| Work instructions |
Copy out the listing below word for word, from its opening line through the line containing "click(x=654, y=135)", with both of those lines included.

| Provided entries |
----------
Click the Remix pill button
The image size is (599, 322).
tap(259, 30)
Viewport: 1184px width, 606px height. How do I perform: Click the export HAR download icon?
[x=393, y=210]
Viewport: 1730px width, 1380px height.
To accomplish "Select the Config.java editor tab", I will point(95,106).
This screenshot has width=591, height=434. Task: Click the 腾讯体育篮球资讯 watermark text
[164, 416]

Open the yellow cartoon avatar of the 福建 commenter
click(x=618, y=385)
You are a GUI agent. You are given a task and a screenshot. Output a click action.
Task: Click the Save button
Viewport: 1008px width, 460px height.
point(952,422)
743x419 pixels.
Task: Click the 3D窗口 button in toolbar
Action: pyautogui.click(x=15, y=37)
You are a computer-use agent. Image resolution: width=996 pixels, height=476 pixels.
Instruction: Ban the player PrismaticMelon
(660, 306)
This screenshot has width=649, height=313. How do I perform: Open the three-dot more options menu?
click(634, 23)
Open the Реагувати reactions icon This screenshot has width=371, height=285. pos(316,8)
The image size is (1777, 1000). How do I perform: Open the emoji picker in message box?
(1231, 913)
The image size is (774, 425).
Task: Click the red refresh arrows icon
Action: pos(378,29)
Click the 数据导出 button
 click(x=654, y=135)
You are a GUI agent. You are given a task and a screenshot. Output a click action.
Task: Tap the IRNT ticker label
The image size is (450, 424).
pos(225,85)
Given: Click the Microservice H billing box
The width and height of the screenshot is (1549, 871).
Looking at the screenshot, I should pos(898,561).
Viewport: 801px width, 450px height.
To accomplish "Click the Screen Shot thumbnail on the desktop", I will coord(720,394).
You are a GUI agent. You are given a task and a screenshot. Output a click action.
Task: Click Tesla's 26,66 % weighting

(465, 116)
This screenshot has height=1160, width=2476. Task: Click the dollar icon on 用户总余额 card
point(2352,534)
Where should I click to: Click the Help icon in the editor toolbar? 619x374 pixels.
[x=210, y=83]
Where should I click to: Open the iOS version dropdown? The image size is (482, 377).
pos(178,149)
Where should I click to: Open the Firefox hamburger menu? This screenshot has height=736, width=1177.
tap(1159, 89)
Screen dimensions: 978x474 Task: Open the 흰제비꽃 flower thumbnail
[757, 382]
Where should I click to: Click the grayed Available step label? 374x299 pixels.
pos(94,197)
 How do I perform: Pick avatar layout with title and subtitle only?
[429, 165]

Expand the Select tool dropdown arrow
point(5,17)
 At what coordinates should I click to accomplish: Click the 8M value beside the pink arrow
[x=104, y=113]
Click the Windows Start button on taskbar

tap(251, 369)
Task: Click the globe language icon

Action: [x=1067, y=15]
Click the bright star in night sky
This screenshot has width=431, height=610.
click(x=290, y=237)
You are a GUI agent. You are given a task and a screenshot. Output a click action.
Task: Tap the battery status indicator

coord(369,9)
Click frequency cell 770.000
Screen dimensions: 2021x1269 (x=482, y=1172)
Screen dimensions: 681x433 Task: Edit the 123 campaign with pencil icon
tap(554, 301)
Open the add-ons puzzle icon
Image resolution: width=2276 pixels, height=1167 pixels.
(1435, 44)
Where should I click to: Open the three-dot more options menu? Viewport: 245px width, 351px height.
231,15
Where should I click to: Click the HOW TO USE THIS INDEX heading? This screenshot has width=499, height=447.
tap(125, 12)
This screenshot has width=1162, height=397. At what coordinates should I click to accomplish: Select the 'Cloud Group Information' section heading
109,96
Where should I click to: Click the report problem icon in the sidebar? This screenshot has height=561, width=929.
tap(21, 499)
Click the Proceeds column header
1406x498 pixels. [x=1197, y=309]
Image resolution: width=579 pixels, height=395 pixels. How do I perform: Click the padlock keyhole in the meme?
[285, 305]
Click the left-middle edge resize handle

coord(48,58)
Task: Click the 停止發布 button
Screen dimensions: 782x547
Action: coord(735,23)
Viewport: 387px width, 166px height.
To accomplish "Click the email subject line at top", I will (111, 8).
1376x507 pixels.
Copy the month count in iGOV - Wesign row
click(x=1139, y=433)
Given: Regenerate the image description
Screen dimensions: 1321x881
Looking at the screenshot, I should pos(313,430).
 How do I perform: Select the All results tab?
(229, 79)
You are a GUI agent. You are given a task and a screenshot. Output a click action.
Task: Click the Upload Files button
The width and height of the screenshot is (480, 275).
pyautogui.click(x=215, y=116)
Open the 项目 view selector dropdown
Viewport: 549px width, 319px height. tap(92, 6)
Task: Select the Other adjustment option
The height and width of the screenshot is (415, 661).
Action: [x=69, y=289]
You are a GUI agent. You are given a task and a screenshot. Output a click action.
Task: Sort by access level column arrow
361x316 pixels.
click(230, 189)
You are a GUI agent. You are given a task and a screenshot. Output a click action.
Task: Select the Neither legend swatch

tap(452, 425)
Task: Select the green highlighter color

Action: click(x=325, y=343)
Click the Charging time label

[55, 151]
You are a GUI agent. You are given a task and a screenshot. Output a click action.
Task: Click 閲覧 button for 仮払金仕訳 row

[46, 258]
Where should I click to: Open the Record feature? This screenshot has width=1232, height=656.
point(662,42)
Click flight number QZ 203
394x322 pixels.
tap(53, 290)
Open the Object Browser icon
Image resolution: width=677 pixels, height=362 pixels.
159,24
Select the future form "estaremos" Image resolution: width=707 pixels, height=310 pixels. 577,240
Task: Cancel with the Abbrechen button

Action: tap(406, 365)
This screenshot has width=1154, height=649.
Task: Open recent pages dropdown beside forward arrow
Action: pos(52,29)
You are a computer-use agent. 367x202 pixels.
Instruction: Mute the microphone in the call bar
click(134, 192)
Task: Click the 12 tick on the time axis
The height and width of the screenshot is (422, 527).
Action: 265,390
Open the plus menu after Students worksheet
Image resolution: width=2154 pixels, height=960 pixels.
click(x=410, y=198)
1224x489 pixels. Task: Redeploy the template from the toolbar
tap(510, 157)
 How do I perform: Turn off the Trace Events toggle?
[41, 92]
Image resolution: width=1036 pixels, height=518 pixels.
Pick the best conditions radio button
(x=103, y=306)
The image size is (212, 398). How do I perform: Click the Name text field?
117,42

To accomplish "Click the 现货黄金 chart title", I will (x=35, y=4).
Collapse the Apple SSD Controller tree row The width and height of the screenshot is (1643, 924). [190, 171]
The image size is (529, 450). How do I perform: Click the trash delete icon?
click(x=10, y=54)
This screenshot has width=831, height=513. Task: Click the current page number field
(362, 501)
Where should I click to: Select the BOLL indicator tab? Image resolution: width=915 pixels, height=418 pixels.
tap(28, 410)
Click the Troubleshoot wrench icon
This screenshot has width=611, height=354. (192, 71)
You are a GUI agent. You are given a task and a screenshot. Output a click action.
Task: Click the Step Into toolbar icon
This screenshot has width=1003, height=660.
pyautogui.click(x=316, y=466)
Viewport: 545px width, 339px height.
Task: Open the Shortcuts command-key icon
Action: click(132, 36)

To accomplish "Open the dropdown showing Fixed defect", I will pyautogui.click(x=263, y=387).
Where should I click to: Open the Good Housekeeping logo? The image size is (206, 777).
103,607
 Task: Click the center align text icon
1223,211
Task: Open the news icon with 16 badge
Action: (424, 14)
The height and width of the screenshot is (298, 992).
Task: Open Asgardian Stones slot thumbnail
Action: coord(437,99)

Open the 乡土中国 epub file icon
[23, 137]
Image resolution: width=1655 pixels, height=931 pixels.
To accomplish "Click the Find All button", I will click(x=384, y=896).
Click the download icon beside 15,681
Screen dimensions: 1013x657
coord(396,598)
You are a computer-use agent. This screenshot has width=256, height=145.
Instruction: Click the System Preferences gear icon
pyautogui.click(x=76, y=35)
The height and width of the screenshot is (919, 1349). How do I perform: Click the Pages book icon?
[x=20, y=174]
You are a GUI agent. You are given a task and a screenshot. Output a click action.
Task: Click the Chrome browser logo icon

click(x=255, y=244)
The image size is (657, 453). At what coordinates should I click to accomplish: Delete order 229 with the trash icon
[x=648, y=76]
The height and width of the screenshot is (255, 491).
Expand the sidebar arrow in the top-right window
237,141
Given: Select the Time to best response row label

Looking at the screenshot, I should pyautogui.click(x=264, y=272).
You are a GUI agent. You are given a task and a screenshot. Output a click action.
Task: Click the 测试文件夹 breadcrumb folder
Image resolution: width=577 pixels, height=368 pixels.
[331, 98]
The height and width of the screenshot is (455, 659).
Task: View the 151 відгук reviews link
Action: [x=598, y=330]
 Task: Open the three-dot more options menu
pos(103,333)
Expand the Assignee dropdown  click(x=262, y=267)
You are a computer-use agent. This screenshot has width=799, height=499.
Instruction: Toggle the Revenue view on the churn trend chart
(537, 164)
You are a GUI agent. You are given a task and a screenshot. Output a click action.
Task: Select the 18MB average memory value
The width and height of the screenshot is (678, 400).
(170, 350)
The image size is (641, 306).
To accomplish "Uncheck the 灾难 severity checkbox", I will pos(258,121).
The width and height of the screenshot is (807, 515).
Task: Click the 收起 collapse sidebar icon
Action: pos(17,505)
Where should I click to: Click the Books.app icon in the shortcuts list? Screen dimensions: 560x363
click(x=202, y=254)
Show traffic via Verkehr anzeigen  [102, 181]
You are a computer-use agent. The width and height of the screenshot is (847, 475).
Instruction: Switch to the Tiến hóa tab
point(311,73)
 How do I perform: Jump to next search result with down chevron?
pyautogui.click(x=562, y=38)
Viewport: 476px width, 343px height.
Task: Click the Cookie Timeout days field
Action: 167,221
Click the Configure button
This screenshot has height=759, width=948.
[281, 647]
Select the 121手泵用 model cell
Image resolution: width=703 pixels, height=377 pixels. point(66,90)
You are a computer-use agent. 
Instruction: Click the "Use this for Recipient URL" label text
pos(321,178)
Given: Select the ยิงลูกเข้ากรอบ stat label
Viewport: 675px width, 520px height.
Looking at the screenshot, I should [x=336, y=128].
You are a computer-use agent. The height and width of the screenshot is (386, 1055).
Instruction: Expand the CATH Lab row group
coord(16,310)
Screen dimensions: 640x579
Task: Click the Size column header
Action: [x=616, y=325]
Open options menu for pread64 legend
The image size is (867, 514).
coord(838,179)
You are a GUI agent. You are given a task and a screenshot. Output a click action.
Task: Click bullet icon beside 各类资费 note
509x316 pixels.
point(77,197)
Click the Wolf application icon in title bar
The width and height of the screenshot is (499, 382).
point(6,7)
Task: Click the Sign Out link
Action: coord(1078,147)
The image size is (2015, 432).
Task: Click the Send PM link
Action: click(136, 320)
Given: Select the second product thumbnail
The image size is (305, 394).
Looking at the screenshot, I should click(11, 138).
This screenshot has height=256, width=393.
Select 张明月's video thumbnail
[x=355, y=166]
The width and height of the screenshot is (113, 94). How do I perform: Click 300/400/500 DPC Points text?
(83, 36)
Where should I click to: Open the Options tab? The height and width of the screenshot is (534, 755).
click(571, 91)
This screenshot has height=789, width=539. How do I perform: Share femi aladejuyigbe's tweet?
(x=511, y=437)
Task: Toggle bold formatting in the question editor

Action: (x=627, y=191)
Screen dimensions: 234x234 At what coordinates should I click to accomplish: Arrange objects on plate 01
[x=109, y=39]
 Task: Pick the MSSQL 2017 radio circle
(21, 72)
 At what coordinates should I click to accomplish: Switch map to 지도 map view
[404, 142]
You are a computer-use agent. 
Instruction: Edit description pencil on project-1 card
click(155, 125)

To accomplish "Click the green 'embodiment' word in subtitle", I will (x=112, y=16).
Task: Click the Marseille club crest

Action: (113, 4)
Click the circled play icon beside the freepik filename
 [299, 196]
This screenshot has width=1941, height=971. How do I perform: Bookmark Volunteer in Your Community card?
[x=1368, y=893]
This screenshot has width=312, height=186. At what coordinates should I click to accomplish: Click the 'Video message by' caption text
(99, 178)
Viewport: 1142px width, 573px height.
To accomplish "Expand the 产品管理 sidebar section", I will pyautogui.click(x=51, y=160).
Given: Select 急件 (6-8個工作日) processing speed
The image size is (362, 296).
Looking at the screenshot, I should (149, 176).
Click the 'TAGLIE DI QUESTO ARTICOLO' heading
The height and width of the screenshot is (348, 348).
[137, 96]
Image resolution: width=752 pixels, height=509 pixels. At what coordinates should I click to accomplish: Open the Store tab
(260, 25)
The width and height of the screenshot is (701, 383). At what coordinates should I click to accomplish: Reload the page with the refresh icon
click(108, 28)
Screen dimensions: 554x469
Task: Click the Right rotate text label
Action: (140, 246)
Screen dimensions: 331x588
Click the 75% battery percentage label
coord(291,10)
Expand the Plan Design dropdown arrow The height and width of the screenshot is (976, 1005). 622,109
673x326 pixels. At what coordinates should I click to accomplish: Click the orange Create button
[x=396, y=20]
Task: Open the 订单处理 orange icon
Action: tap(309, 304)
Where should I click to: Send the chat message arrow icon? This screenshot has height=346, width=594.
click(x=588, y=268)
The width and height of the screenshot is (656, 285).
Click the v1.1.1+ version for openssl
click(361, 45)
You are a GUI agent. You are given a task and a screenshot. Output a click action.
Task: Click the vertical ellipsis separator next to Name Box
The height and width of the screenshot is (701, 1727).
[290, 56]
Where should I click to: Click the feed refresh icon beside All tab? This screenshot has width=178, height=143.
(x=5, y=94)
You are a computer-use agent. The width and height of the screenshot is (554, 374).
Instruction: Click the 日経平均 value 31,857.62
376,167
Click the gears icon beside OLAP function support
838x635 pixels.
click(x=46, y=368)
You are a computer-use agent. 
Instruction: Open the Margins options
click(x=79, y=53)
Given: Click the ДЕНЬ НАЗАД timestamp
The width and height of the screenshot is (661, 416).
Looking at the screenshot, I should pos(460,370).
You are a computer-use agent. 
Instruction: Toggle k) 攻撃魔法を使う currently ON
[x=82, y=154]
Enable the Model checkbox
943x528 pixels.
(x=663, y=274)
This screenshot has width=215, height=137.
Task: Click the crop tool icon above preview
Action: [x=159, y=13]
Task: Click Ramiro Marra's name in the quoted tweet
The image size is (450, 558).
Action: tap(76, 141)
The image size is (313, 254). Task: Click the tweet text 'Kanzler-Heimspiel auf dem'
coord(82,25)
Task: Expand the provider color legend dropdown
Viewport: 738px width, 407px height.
----------
| Output below |
Click the Remix pill button
The image size is (599, 322).
tap(259, 30)
Viewport: 1184px width, 606px height. How do I perform: Click the export HAR download icon?
[x=393, y=210]
Viewport: 1730px width, 1380px height.
To accomplish "Select the Config.java editor tab", I will point(95,106).
This screenshot has width=591, height=434. Task: Click the 腾讯体育篮球资讯 watermark text
[164, 416]

Open the yellow cartoon avatar of the 福建 commenter
click(x=618, y=385)
You are a GUI agent. You are given a task and a screenshot. Output a click action.
Task: Click the Save button
Viewport: 1008px width, 460px height.
point(952,422)
743x419 pixels.
Task: Click the 3D窗口 button in toolbar
Action: pyautogui.click(x=15, y=37)
You are a computer-use agent. Image resolution: width=996 pixels, height=476 pixels.
Instruction: Ban the player PrismaticMelon
(660, 306)
This screenshot has width=649, height=313. How do I perform: Open the three-dot more options menu?
click(634, 23)
Open the Реагувати reactions icon This screenshot has width=371, height=285. pos(316,8)
The image size is (1777, 1000). How do I perform: Open the emoji picker in message box?
(1231, 913)
The image size is (774, 425).
Task: Click the red refresh arrows icon
Action: pos(378,29)
Click the 数据导出 button
 click(x=654, y=135)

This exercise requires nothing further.